How to perform "delete" operations in Snowflake using "delete+insert" in incremental strategy and materialization?

The problem I’m having

I’ve been trying to write up a model that will handle all the insert, update and delete of data in Snowflake. I’ve used the incremental strategy as “delete+insert” and added a date based condition in the “is_incremental()” so that the records in the source with value for the check column greater than the current max value in target will be considered as the “incremental/delta” dataset.

After multiple runs, I can see that the Insert and Update operations are happening as expected, however, the deletion of the records are not happening.

Can anyone tell me what it is I am missing in the configuration or code?

The context of why I’m trying to do this

The source dataset will introduce new records, updated records as well as deleted records in the incremental pulls. We need to be able to reflect all three operations in the target as well.

What I’ve already tried

I’ve already tried using the “merge” and “delete+insert” incremental strategies along with the is_incremental() macro with a date field based comparison to identify the delta records.

Some example code or error messages

{{
    config(
        materialized='incremental',
        unique_key='research_id',
        incremental_strategy='delete+insert'
    )
}}

with 
...,
TARGET
AS
(
    SELECT  ...)
 
SELECT distinct *,{{get_audit_col('SOURCE_SYSTEM_NAME','SOURCE_SYSTEM_KEY')}}
FROM TARGET

 {% if is_incremental() -%}

    where LAST_UPDATED_DT >= (select max(LAST_UPDATED_DT) from {{ this }})

{%- endif %}

The delete+insert strategy reflect how updates are applied (instead of updating the row inline, it will delete against the PK and do a new insertion); dbt incremental models will never delete a row without an insertion to replace it.

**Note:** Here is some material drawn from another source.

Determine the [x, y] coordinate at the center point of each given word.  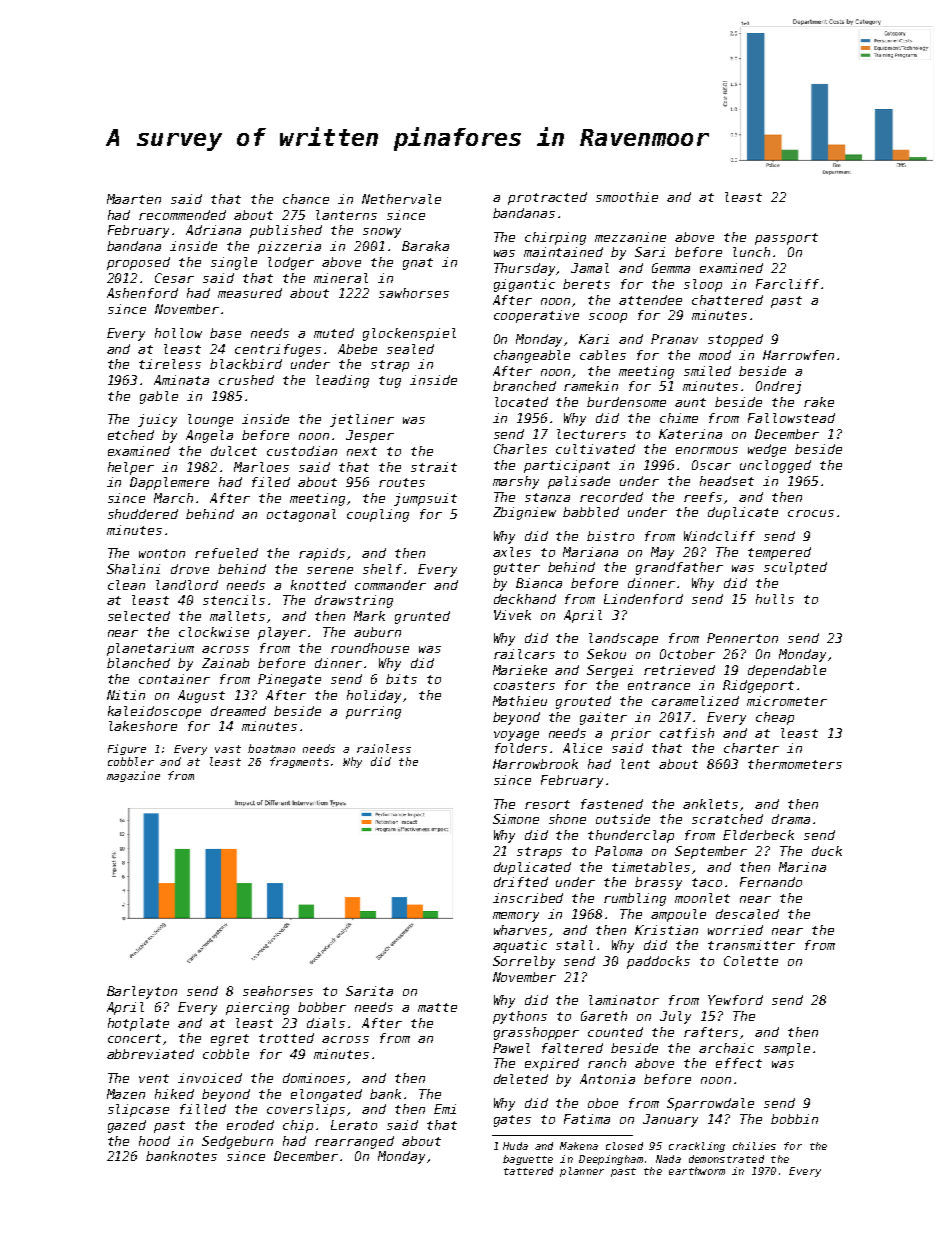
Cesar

What is your use case that you have to do hard deletes? Instead, you might need to have some way of marking those rows as obsolete, and then delete them in a post-hook.

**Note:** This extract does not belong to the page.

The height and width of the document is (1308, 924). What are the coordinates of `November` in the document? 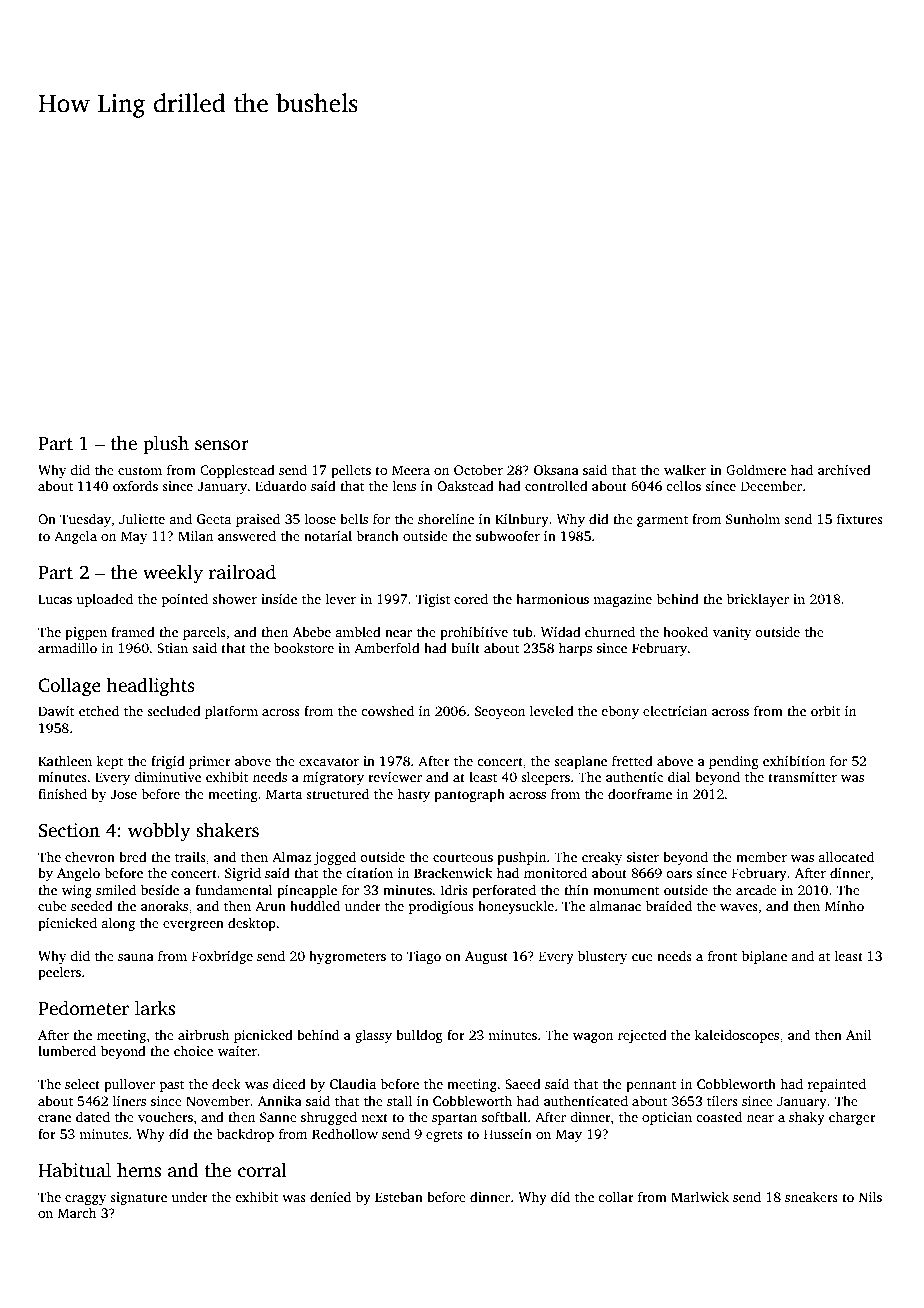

The reason it works this way is that incremental models assume that they are append-only - the query returns only modified rows, so how would it know whether a missing row is meant to be deleted or is just unchanged?

Thank you for the clarification @joellabes
I see the error in my understanding of the strategy tag. This now also clears few of the other doubts I had about the generated code .

I checked out the post_hook feature successfully.
I am wondering if we could assign some query result in a variable of sorts in a pre_hook and use that in the post_hook query. Is that possible?

1 Like

Can you elaborate on what you’re trying to do with that?

pre hooks and post hooks have different contexts so you can’t share a variable value between them without storing it somewhere stateful (eg the database) in the meantime, but that’s hacky and there’s probably a better approach.

I would use a “minus” query to compare and find out the missing PKs in the source dataset as opposed to the target. I would execute this as the pre_hook quey, and if I could store the resultset in a variable of sorts, then a deletion query would be executed as the post_hook. The deletion would be based like “delete from table where PK in ”.